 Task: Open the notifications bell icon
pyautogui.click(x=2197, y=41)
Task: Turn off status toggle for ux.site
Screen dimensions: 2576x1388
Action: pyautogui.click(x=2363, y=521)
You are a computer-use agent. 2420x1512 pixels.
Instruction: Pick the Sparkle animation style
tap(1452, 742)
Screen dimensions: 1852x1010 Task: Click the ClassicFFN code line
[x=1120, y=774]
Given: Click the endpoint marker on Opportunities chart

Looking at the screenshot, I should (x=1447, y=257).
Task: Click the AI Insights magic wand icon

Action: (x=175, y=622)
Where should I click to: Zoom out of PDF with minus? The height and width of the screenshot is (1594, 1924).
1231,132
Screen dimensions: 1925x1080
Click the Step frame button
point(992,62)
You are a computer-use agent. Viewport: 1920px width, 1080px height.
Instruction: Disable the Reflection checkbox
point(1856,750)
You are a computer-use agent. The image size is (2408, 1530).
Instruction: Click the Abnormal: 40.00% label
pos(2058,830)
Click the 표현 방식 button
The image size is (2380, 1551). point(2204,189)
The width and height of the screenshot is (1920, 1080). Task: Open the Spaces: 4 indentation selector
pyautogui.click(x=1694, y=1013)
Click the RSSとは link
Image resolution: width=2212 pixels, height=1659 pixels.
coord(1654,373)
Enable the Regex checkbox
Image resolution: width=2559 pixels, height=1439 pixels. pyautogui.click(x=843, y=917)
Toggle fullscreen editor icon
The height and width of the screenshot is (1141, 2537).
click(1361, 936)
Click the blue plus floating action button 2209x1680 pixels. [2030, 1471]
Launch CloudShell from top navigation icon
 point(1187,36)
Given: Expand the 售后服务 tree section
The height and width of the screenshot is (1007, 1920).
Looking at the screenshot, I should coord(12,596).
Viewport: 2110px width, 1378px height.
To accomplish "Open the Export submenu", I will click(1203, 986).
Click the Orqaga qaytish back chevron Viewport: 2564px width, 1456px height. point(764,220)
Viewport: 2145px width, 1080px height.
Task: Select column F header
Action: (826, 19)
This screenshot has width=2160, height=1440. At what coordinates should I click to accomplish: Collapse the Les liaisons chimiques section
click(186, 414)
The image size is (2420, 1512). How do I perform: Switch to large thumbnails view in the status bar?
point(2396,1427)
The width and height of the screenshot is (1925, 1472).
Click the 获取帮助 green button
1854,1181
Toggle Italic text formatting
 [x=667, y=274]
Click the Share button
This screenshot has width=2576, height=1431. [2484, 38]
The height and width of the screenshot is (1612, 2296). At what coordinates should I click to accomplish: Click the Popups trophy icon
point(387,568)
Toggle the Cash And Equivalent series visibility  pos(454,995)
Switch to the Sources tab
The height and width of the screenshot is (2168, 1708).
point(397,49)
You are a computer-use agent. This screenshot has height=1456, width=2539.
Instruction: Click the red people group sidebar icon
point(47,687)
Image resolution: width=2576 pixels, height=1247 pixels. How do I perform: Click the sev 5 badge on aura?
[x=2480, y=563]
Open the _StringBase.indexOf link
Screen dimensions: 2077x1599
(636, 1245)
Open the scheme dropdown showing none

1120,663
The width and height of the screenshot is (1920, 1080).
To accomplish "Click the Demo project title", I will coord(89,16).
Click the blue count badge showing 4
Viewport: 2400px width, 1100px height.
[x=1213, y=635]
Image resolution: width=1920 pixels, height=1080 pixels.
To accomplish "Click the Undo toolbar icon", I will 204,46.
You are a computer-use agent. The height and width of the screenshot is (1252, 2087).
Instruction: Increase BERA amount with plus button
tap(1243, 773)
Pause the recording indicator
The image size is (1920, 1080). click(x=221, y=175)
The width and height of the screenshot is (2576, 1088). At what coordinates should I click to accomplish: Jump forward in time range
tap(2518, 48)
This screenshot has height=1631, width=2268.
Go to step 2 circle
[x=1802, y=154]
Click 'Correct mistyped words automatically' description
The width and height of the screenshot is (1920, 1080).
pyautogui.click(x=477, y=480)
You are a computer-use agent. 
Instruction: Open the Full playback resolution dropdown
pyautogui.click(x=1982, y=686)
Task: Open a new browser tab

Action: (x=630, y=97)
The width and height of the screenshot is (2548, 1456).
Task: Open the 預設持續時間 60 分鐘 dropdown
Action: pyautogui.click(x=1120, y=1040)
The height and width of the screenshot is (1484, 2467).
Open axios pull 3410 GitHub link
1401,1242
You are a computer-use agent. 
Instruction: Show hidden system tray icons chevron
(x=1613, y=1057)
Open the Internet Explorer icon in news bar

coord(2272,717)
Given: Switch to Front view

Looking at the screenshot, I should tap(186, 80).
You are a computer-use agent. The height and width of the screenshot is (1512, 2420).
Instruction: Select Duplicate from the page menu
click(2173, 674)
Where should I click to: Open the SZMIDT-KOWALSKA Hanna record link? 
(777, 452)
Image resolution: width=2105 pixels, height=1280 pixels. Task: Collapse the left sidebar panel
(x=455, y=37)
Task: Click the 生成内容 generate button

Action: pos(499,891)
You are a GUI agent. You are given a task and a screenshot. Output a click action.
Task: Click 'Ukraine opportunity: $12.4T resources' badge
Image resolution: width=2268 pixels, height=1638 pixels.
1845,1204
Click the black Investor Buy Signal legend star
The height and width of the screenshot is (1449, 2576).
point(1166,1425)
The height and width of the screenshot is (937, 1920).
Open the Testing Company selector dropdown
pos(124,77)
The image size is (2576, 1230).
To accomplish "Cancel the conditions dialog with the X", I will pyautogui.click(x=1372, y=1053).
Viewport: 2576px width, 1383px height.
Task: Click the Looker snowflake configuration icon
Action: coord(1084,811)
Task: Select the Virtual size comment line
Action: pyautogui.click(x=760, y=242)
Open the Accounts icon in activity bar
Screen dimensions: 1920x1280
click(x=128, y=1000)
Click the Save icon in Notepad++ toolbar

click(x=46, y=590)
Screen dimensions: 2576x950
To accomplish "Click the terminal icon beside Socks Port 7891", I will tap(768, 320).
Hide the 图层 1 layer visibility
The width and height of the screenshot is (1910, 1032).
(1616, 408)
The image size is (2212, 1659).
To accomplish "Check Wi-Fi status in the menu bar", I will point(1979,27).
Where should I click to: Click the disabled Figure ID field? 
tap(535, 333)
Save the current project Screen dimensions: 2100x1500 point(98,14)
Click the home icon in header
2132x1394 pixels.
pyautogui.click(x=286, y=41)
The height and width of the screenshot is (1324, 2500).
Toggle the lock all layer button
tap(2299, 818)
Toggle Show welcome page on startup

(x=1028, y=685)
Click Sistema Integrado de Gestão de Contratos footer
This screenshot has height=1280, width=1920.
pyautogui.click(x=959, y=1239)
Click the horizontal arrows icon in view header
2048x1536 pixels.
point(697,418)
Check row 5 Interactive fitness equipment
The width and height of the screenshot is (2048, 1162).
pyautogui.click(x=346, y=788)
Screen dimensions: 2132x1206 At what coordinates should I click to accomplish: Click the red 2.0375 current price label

━━━━━━━━━━━━━━━━━━━━

TASK PROMPT: Write the data out once more, exactly as it was given.

ANSWER AREA:
 Task: Open the notifications bell icon
pyautogui.click(x=2197, y=41)
Task: Turn off status toggle for ux.site
Screen dimensions: 2576x1388
Action: pyautogui.click(x=2363, y=521)
You are a computer-use agent. 2420x1512 pixels.
Instruction: Pick the Sparkle animation style
tap(1452, 742)
Screen dimensions: 1852x1010 Task: Click the ClassicFFN code line
[x=1120, y=774]
Given: Click the endpoint marker on Opportunities chart

Looking at the screenshot, I should (x=1447, y=257).
Task: Click the AI Insights magic wand icon

Action: (x=175, y=622)
Where should I click to: Zoom out of PDF with minus? The height and width of the screenshot is (1594, 1924).
1231,132
Screen dimensions: 1925x1080
Click the Step frame button
point(992,62)
You are a computer-use agent. Viewport: 1920px width, 1080px height.
Instruction: Disable the Reflection checkbox
point(1856,750)
You are a computer-use agent. The image size is (2408, 1530).
Instruction: Click the Abnormal: 40.00% label
pos(2058,830)
Click the 표현 방식 button
The image size is (2380, 1551). point(2204,189)
The width and height of the screenshot is (1920, 1080). Task: Open the Spaces: 4 indentation selector
pyautogui.click(x=1694, y=1013)
Click the RSSとは link
Image resolution: width=2212 pixels, height=1659 pixels.
coord(1654,373)
Enable the Regex checkbox
Image resolution: width=2559 pixels, height=1439 pixels. pyautogui.click(x=843, y=917)
Toggle fullscreen editor icon
The height and width of the screenshot is (1141, 2537).
click(1361, 936)
Click the blue plus floating action button 2209x1680 pixels. [2030, 1471]
Launch CloudShell from top navigation icon
 point(1187,36)
Given: Expand the 售后服务 tree section
The height and width of the screenshot is (1007, 1920).
Looking at the screenshot, I should coord(12,596).
Viewport: 2110px width, 1378px height.
To accomplish "Open the Export submenu", I will click(1203, 986).
Click the Orqaga qaytish back chevron Viewport: 2564px width, 1456px height. point(764,220)
Viewport: 2145px width, 1080px height.
Task: Select column F header
Action: (826, 19)
This screenshot has width=2160, height=1440. At what coordinates should I click to accomplish: Collapse the Les liaisons chimiques section
click(186, 414)
The image size is (2420, 1512). How do I perform: Switch to large thumbnails view in the status bar?
point(2396,1427)
The width and height of the screenshot is (1925, 1472).
Click the 获取帮助 green button
1854,1181
Toggle Italic text formatting
 [x=667, y=274]
Click the Share button
This screenshot has width=2576, height=1431. [2484, 38]
The height and width of the screenshot is (1612, 2296). At what coordinates should I click to accomplish: Click the Popups trophy icon
point(387,568)
Toggle the Cash And Equivalent series visibility  pos(454,995)
Switch to the Sources tab
The height and width of the screenshot is (2168, 1708).
point(397,49)
You are a computer-use agent. This screenshot has height=1456, width=2539.
Instruction: Click the red people group sidebar icon
point(47,687)
Image resolution: width=2576 pixels, height=1247 pixels. How do I perform: Click the sev 5 badge on aura?
[x=2480, y=563]
Open the _StringBase.indexOf link
Screen dimensions: 2077x1599
(636, 1245)
Open the scheme dropdown showing none

1120,663
The width and height of the screenshot is (1920, 1080).
To accomplish "Click the Demo project title", I will coord(89,16).
Click the blue count badge showing 4
Viewport: 2400px width, 1100px height.
[x=1213, y=635]
Image resolution: width=1920 pixels, height=1080 pixels.
To accomplish "Click the Undo toolbar icon", I will 204,46.
You are a computer-use agent. The height and width of the screenshot is (1252, 2087).
Instruction: Increase BERA amount with plus button
tap(1243, 773)
Pause the recording indicator
The image size is (1920, 1080). click(x=221, y=175)
The width and height of the screenshot is (2576, 1088). At what coordinates should I click to accomplish: Jump forward in time range
tap(2518, 48)
This screenshot has height=1631, width=2268.
Go to step 2 circle
[x=1802, y=154]
Click 'Correct mistyped words automatically' description
The width and height of the screenshot is (1920, 1080).
pyautogui.click(x=477, y=480)
You are a computer-use agent. 
Instruction: Open the Full playback resolution dropdown
pyautogui.click(x=1982, y=686)
Task: Open a new browser tab

Action: (x=630, y=97)
The width and height of the screenshot is (2548, 1456).
Task: Open the 預設持續時間 60 分鐘 dropdown
Action: pyautogui.click(x=1120, y=1040)
The height and width of the screenshot is (1484, 2467).
Open axios pull 3410 GitHub link
1401,1242
You are a computer-use agent. 
Instruction: Show hidden system tray icons chevron
(x=1613, y=1057)
Open the Internet Explorer icon in news bar

coord(2272,717)
Given: Switch to Front view

Looking at the screenshot, I should tap(186, 80).
You are a computer-use agent. The height and width of the screenshot is (1512, 2420).
Instruction: Select Duplicate from the page menu
click(2173, 674)
Where should I click to: Open the SZMIDT-KOWALSKA Hanna record link? 
(777, 452)
Image resolution: width=2105 pixels, height=1280 pixels. Task: Collapse the left sidebar panel
(x=455, y=37)
Task: Click the 生成内容 generate button

Action: pos(499,891)
You are a GUI agent. You are given a task and a screenshot. Output a click action.
Task: Click 'Ukraine opportunity: $12.4T resources' badge
Image resolution: width=2268 pixels, height=1638 pixels.
1845,1204
Click the black Investor Buy Signal legend star
The height and width of the screenshot is (1449, 2576).
point(1166,1425)
The height and width of the screenshot is (937, 1920).
Open the Testing Company selector dropdown
pos(124,77)
The image size is (2576, 1230).
To accomplish "Cancel the conditions dialog with the X", I will pyautogui.click(x=1372, y=1053).
Viewport: 2576px width, 1383px height.
Task: Click the Looker snowflake configuration icon
Action: coord(1084,811)
Task: Select the Virtual size comment line
Action: pyautogui.click(x=760, y=242)
Open the Accounts icon in activity bar
Screen dimensions: 1920x1280
click(x=128, y=1000)
Click the Save icon in Notepad++ toolbar

click(x=46, y=590)
Screen dimensions: 2576x950
To accomplish "Click the terminal icon beside Socks Port 7891", I will tap(768, 320).
Hide the 图层 1 layer visibility
The width and height of the screenshot is (1910, 1032).
(1616, 408)
The image size is (2212, 1659).
To accomplish "Check Wi-Fi status in the menu bar", I will point(1979,27).
Where should I click to: Click the disabled Figure ID field? 
tap(535, 333)
Save the current project Screen dimensions: 2100x1500 point(98,14)
Click the home icon in header
2132x1394 pixels.
pyautogui.click(x=286, y=41)
The height and width of the screenshot is (1324, 2500).
Toggle the lock all layer button
tap(2299, 818)
Toggle Show welcome page on startup

(x=1028, y=685)
Click Sistema Integrado de Gestão de Contratos footer
This screenshot has height=1280, width=1920.
pyautogui.click(x=959, y=1239)
Click the horizontal arrows icon in view header
2048x1536 pixels.
point(697,418)
Check row 5 Interactive fitness equipment
The width and height of the screenshot is (2048, 1162).
pyautogui.click(x=346, y=788)
Screen dimensions: 2132x1206 At what coordinates should I click to accomplish: Click the red 2.0375 current price label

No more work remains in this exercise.